Q: I qualify for a Finance-Linked Individual Subsidy Programme (Flisp) subsidy and am looking for a property to buy. Is there a limit to the price of the property I can purchase with the combination of my own money and the subsidy?

A: There is no limit to the purchase price that one can qualify for but the buyer’s income usually determines the value of the home loan one can qualify for. For example, based on the lending criteria of the financial institutions, usually a 30% of income vs home loan repayment yardstick rule is applied. This means that a home buyer with an income of R22 000 a month (equal to the maximum income range for a Flisp subsidy) ought to qualify for a home loan of R835 000 based on the current prime lending rate of 7.25% per annum calculated over a repayment term of 20 years. If the home loan repayment is stretched to 30 years, the home buyer can qualify for a home loan of up to R930 000. The interest rate that a financial institution will offer the buyer will depend on their risk exposure, such as their credit score and debt repayment-to-income ratio. – Meyer de Waal, director of MDW Inc Attorneys

Q: I am at the beginning of my home ownership journey, getting the documents ready to apply for home loan pre-approval and getting an idea of what property I want to buy. What should I bear in mind?

*Problem*: Copy the stretch of the home loan Q&A from "Q: I qualify" through "and the subsidy?". The data entries that come next are separate material with no connection to the home loan Q&A.

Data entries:
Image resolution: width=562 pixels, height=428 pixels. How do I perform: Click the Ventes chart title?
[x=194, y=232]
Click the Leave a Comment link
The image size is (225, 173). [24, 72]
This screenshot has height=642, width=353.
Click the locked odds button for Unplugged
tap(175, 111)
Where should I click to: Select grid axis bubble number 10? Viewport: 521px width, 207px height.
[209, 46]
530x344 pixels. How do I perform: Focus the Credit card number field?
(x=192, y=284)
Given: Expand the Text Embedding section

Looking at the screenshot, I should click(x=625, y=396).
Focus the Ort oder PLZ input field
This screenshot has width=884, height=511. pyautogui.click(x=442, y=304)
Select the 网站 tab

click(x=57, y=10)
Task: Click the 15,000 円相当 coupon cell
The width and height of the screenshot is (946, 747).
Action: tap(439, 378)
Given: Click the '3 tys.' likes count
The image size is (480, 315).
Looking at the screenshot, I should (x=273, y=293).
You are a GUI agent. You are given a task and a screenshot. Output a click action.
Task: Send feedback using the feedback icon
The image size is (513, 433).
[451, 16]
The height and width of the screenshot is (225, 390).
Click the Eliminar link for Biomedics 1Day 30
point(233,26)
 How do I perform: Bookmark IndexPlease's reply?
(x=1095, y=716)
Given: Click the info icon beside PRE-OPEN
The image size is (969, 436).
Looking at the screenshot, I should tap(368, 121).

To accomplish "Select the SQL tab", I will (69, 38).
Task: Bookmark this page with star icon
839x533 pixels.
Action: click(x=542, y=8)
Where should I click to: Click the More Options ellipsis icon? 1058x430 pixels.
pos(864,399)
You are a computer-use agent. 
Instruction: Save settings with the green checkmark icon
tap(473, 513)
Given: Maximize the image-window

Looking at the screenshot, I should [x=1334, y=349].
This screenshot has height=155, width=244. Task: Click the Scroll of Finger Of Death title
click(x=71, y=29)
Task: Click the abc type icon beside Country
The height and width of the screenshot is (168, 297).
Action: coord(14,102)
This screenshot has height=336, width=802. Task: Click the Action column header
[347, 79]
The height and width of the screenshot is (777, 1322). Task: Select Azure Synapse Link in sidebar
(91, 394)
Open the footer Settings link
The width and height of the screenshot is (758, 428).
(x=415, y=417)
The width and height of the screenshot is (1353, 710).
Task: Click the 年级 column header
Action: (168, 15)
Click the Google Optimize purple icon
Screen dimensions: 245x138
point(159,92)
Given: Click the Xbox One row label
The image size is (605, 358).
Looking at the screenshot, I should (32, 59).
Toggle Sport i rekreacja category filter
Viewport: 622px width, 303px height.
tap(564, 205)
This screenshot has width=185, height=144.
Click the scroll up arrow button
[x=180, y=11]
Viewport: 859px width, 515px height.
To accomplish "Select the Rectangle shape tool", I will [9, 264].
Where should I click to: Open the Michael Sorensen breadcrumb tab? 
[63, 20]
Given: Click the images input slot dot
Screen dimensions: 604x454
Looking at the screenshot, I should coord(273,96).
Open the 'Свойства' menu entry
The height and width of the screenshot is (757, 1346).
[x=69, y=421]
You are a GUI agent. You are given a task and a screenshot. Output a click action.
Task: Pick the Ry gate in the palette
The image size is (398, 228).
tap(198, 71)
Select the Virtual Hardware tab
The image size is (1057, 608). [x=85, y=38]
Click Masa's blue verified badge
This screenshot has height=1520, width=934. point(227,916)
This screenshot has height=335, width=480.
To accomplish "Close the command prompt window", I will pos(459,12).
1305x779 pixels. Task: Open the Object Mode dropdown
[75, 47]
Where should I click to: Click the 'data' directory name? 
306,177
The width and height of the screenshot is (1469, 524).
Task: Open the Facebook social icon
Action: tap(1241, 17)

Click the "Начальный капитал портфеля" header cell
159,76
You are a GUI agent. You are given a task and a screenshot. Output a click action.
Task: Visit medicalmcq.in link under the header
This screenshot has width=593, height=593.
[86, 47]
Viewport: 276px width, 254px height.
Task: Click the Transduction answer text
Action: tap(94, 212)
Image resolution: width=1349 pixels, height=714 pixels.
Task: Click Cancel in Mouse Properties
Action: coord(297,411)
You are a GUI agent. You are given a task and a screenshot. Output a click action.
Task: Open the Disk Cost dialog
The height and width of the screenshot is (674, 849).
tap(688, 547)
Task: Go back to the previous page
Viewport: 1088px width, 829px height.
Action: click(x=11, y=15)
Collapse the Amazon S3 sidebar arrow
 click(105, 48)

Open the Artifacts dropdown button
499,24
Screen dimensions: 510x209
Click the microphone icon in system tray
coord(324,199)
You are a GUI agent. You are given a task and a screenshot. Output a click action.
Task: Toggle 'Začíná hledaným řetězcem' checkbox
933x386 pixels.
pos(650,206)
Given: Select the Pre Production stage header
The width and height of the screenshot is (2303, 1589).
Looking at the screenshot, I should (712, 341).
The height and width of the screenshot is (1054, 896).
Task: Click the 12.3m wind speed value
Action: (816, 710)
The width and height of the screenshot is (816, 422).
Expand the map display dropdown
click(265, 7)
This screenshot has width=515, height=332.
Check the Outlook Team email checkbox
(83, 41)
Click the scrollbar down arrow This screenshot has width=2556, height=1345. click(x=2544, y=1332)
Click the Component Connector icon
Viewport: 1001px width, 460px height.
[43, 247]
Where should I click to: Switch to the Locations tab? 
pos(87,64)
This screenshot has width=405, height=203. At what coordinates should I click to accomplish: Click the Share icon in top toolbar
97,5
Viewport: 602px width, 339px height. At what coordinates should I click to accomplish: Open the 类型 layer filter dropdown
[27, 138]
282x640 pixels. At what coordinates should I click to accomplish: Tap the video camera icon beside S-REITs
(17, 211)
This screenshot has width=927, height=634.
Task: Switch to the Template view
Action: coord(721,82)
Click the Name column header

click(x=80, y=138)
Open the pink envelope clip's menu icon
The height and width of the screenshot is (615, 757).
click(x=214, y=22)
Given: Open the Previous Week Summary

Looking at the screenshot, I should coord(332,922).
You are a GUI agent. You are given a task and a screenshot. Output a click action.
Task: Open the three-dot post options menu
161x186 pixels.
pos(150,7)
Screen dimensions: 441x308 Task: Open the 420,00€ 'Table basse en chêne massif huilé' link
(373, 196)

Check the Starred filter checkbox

*Exercise result*:
Q: I qualify for a Finance-Linked Individual Subsidy Programme (Flisp) subsidy and am looking for a property to buy. Is there a limit to the price of the property I can purchase with the combination of my own money and the subsidy?